Propositions imparfaites

À cette aune, une réforme visant à réduire la taxation des revenus du travail et à augmenter la taxation des revenus du capital pourrait avoir pour effet de rendre le système fiscal belge plus juste. On peut se réjouir que le sujet soit abordé par la coalition Arizona, après l’avoir été par la coalition Vivaldi, mais les divergences subsistent et les propositions sur la table restent imparfaites. Nous avons pu entendre beaucoup de voix s’élever dans le débat récent sur la taxation des plus-values qui a animé les soirées des futurs partenaires de la probable coalition Arizona, mais trop peu d’intervenants ont abordé la boussole qui devrait guider une réforme de la fiscalité : la justice fiscale.

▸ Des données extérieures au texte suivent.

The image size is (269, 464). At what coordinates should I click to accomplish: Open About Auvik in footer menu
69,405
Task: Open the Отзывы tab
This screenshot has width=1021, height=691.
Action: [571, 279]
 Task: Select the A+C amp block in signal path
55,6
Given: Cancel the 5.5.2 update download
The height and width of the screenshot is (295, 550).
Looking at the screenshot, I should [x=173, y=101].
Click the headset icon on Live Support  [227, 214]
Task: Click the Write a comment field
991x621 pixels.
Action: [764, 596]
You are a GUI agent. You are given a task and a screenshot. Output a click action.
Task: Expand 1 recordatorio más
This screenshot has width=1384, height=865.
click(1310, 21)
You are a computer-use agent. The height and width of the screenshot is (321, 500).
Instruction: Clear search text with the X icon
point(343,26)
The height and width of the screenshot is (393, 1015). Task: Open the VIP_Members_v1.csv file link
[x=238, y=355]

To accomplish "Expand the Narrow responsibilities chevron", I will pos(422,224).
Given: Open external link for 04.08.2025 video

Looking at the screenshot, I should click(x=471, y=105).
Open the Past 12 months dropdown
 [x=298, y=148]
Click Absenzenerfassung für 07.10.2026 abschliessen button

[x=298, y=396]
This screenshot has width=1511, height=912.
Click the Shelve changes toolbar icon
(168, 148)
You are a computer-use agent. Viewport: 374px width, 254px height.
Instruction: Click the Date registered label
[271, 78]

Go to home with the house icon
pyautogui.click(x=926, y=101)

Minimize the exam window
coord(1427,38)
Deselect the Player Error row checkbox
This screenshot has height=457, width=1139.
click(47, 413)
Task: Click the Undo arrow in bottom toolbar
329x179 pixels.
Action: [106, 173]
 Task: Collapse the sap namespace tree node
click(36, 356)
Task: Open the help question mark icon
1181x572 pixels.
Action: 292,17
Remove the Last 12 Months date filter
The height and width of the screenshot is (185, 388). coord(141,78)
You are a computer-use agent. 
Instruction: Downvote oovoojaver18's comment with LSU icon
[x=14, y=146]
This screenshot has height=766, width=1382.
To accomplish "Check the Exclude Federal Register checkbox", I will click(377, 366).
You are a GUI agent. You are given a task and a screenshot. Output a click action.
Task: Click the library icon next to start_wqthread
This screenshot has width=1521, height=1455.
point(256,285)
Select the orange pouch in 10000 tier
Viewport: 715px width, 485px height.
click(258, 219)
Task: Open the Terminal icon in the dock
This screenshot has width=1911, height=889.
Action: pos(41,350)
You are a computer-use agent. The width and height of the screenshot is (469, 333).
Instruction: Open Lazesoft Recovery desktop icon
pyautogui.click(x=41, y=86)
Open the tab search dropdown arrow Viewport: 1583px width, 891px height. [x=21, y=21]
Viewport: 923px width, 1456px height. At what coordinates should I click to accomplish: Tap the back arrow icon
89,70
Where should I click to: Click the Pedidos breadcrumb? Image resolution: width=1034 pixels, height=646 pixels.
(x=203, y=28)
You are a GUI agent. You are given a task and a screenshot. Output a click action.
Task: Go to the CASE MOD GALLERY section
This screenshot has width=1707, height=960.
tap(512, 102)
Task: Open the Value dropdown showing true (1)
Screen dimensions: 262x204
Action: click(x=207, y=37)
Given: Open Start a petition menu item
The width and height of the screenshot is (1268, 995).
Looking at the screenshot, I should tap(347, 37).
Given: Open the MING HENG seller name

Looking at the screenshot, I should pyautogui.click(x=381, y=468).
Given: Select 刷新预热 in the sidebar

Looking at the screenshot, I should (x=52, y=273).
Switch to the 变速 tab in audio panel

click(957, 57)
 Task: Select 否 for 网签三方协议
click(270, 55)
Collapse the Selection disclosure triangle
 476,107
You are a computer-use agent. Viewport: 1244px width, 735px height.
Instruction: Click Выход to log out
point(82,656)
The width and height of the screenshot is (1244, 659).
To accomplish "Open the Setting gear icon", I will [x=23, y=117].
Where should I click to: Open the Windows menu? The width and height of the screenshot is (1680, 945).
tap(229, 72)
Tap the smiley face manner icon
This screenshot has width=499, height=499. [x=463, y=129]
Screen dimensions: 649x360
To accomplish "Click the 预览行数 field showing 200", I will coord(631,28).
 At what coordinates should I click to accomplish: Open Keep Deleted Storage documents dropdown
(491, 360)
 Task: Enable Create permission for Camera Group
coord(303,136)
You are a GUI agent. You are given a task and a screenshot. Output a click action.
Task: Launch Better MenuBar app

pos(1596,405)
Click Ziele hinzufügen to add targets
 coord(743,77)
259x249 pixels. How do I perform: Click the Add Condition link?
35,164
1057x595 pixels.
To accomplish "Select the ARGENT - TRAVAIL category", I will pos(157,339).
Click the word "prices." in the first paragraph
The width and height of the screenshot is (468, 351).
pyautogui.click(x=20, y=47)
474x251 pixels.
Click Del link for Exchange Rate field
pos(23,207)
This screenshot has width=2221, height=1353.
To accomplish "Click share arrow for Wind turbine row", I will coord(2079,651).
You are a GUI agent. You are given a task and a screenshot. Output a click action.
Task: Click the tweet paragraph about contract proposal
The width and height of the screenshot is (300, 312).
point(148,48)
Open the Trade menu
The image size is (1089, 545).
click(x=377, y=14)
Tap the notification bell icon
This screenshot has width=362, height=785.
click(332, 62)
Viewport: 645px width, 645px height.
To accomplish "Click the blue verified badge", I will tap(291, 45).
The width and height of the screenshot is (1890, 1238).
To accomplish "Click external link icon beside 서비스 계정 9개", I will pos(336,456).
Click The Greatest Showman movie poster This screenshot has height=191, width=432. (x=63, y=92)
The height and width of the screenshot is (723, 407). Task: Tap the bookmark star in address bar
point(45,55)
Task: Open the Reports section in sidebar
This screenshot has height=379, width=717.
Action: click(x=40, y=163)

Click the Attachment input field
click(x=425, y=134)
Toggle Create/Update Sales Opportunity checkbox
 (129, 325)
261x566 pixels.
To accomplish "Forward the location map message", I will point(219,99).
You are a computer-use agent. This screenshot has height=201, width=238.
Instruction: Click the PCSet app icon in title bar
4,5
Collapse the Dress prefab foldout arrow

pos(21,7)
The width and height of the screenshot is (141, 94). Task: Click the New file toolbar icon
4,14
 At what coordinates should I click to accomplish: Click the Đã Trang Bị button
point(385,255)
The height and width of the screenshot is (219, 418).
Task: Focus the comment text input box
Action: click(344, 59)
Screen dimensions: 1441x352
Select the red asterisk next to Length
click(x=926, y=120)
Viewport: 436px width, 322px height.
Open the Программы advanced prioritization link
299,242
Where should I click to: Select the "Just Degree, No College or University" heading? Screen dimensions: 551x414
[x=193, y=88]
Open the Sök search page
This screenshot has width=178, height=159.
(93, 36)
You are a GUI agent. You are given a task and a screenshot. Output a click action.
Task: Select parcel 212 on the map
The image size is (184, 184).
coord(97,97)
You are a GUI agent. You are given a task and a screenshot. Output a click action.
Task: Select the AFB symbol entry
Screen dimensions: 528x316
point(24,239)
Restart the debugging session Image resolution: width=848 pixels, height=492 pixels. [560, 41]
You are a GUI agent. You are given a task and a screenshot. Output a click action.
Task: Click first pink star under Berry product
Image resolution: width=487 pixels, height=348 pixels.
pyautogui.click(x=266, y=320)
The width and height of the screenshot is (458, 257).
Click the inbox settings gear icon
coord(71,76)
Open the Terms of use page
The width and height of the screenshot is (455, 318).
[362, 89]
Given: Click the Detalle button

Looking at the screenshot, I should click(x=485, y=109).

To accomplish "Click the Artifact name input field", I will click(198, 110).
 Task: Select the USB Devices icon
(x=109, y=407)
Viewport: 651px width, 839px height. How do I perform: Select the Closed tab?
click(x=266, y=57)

D’une part, il n’est pas vrai que la taxation des plus-values affecterait en priorité les classes moyennes supérieures. En Belgique, les 1 % les plus riches possèdent 24 % de la richesse nette totale du pays, surpassant ainsi la richesse cumulée des 70 % les moins riches. La concentration des richesses est encore plus flagrante en ce qui concerne la détention d’actions de sociétés cotées en Bourse puisque, selon la Banque nationale de Belgique, les 10 % les plus fortunés possèdent environ 80 % de la valeur des actions cotées, alors que la moitié la plus pauvre de la population en possède moins de 1 %. La non-taxation des plus-values est donc une niche fiscale qui bénéficie essentiellement aux 10 % les plus riches.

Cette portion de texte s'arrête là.